_About this task_.
There is material below. Print exactly the lines starting at the line with "The height and" and ending at the line with "Task: Click the Python IDLE icon in title bar", ends included, and no others.

_Available data_.
::::

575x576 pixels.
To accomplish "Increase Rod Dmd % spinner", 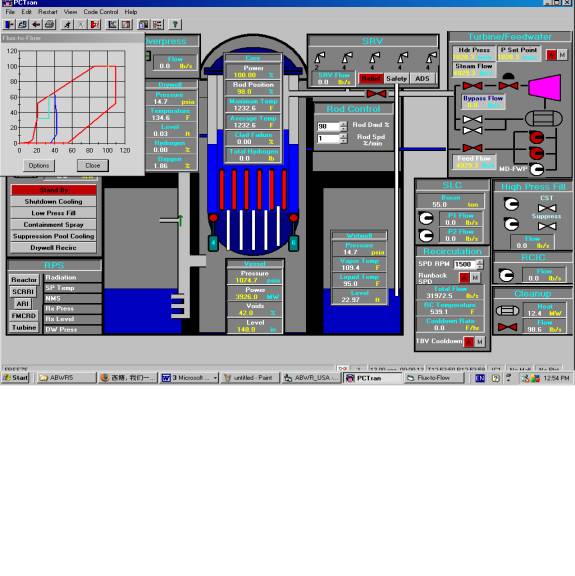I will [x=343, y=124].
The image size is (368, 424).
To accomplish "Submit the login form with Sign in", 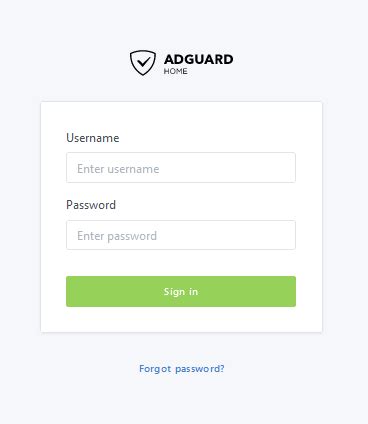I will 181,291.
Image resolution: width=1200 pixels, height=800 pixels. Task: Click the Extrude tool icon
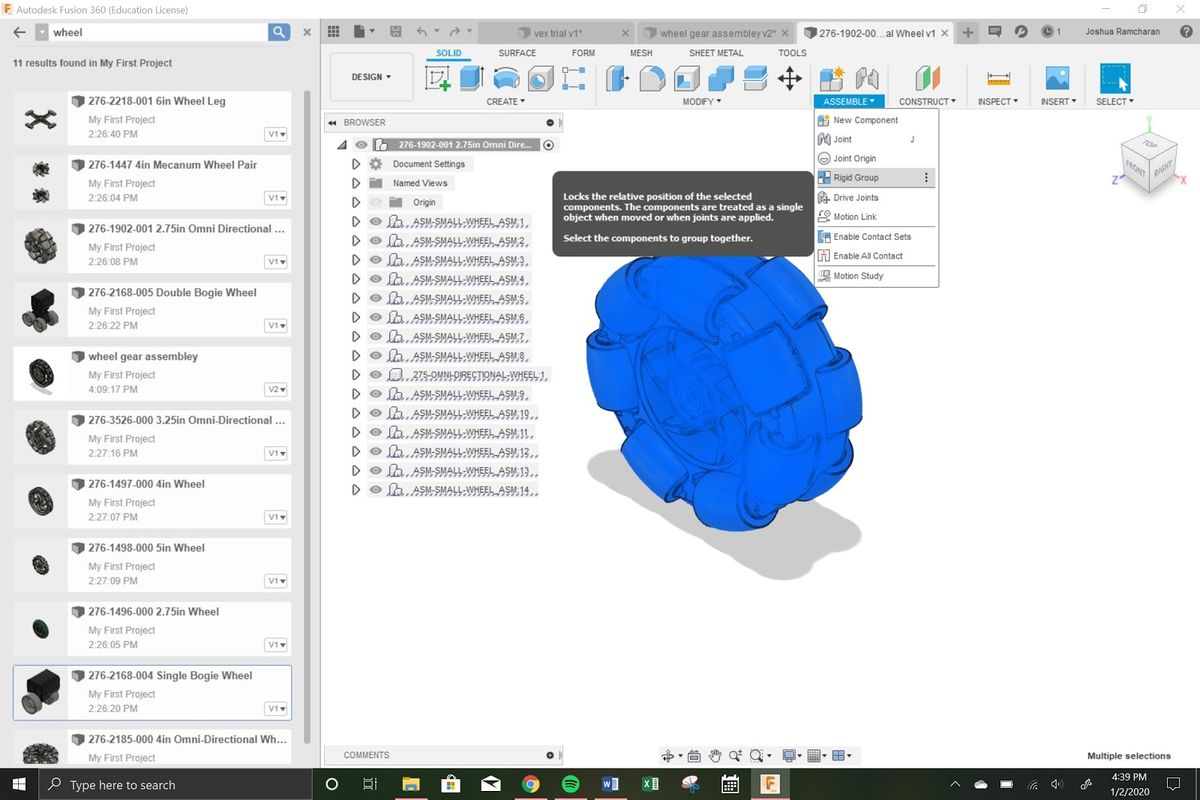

::::

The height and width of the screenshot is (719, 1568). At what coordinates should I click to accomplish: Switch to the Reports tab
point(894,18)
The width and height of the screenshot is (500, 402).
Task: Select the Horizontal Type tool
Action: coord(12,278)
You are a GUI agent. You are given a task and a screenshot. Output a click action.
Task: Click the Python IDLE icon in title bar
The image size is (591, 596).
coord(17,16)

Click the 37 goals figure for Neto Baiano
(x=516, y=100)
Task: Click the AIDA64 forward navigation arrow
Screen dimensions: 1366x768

::::

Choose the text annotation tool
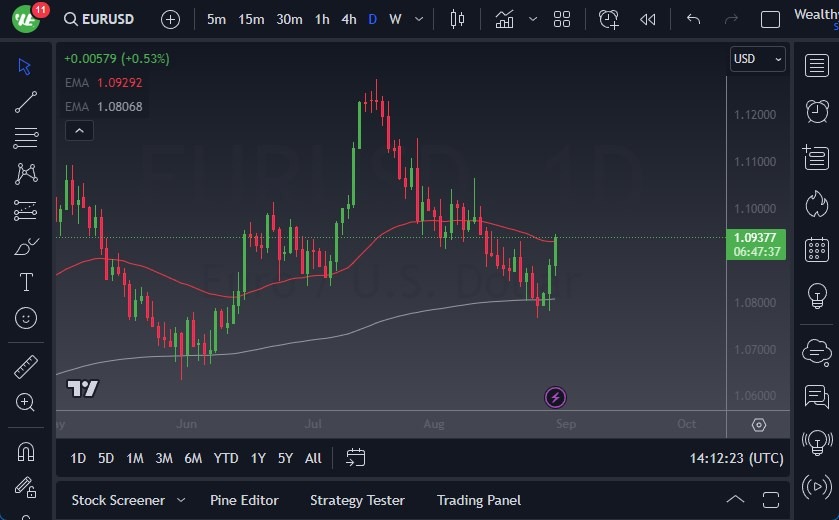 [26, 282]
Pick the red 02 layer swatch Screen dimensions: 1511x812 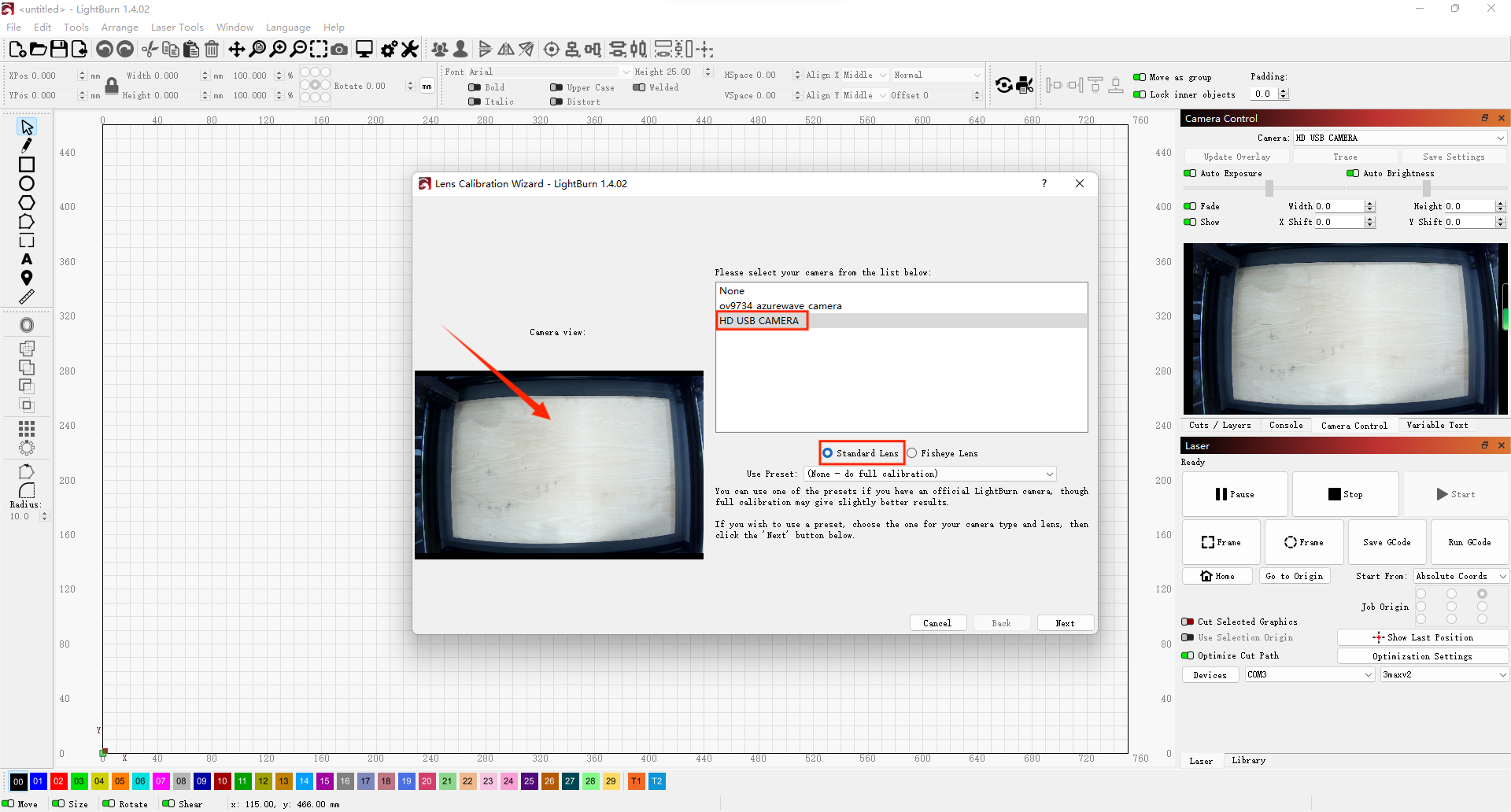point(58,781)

::::

_Written answer_.
The height and width of the screenshot is (719, 1568). At what coordinates should I click to accomplish: Switch to the Reports tab
point(894,18)
The width and height of the screenshot is (500, 402).
Task: Select the Horizontal Type tool
Action: coord(12,278)
You are a GUI agent. You are given a task and a screenshot. Output a click action.
Task: Click the Python IDLE icon in title bar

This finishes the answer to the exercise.